Odnośnik do komentarza
przypominam ,że twórczy pierwszej części nie mieli takich środków aby pokazać iluś tam ludzi na ulicy...

Piszesz o Batmanie Burtona z Jokerem? Jak nie mieli kasy, zeby pokazać iluś tam ludzi na ulicy kiedy całe Gotham przyszło ogladać wystep Jokera i jego balony z gazem? <jedna z koncowych scen>

 

Przypomniałem sobie wczoraj tą starą część i starego Jokera i moge powiedzieć, że Nicholson miał znacznie ciekawsze kreacje i mimo, że jestem fanem Burtona, a Nicholsona lubie nieporownywalnie bardziej niz Ledgera to jednak Joker w jego wydaniu byl dla mnie znacznie ciekawszy.

 

Problem polega tylko na tym, że w starej częsci Joker miał cały film dla siebie. Był Batman Vs Joker, a w DK nowy Joker nie miał tyle przestrzeni. Był Batman, masa głupot, Dent, Batman Vs troche Jokera i jeszcze wiecej głupot.

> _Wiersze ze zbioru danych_

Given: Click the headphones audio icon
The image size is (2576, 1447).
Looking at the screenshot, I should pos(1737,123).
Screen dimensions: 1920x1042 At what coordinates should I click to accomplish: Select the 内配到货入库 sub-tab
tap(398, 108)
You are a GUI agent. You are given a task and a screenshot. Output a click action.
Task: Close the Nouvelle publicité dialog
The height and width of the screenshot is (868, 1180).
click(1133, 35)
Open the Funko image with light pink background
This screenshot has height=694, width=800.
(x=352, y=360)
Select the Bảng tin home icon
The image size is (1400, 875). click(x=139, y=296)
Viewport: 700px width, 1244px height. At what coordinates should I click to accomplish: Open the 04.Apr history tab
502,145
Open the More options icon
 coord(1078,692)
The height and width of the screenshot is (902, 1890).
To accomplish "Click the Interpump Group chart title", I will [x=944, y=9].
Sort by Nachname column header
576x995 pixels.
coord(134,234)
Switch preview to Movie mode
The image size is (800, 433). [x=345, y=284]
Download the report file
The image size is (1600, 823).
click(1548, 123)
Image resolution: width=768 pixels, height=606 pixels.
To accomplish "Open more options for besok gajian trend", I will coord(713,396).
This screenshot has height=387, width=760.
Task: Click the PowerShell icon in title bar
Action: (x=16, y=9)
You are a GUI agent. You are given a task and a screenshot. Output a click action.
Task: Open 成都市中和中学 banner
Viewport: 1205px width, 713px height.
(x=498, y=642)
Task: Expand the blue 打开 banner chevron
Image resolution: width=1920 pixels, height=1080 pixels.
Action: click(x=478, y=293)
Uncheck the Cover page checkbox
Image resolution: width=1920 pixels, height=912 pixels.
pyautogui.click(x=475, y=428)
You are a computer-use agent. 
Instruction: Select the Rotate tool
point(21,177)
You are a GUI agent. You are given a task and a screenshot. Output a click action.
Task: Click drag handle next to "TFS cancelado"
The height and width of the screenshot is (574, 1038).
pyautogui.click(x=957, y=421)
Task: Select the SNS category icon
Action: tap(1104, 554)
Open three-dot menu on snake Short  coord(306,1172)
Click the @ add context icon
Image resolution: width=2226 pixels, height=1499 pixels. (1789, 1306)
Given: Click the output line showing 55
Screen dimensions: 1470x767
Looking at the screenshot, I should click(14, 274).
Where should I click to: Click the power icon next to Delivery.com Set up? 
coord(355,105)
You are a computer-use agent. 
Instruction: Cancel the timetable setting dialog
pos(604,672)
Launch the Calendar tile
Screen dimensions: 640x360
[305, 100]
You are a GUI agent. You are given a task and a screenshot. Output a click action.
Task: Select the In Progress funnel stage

> _Zadania do wykonania_
A. Co według fragmentu o Batmanie Joker miał w starej części tylko dla siebie?
B. Przepisz dokładnie z fragmentu o Batmanie część, która zaczyna się od słów „Odnośnik do komentarza” i kończy na słowach „mnie znacznie ciekawszy.”.

> _Lista rozwiązań_
A. Cały film.

B.
Odnośnik do komentarza
przypominam ,że twórczy pierwszej części nie mieli takich środków aby pokazać iluś tam ludzi na ulicy...

Piszesz o Batmanie Burtona z Jokerem? Jak nie mieli kasy, zeby pokazać iluś tam ludzi na ulicy kiedy całe Gotham przyszło ogladać wystep Jokera i jego balony z gazem? <jedna z koncowych scen>

 

Przypomniałem sobie wczoraj tą starą część i starego Jokera i moge powiedzieć, że Nicholson miał znacznie ciekawsze kreacje i mimo, że jestem fanem Burtona, a Nicholsona lubie nieporownywalnie bardziej niz Ledgera to jednak Joker w jego wydaniu byl dla mnie znacznie ciekawszy.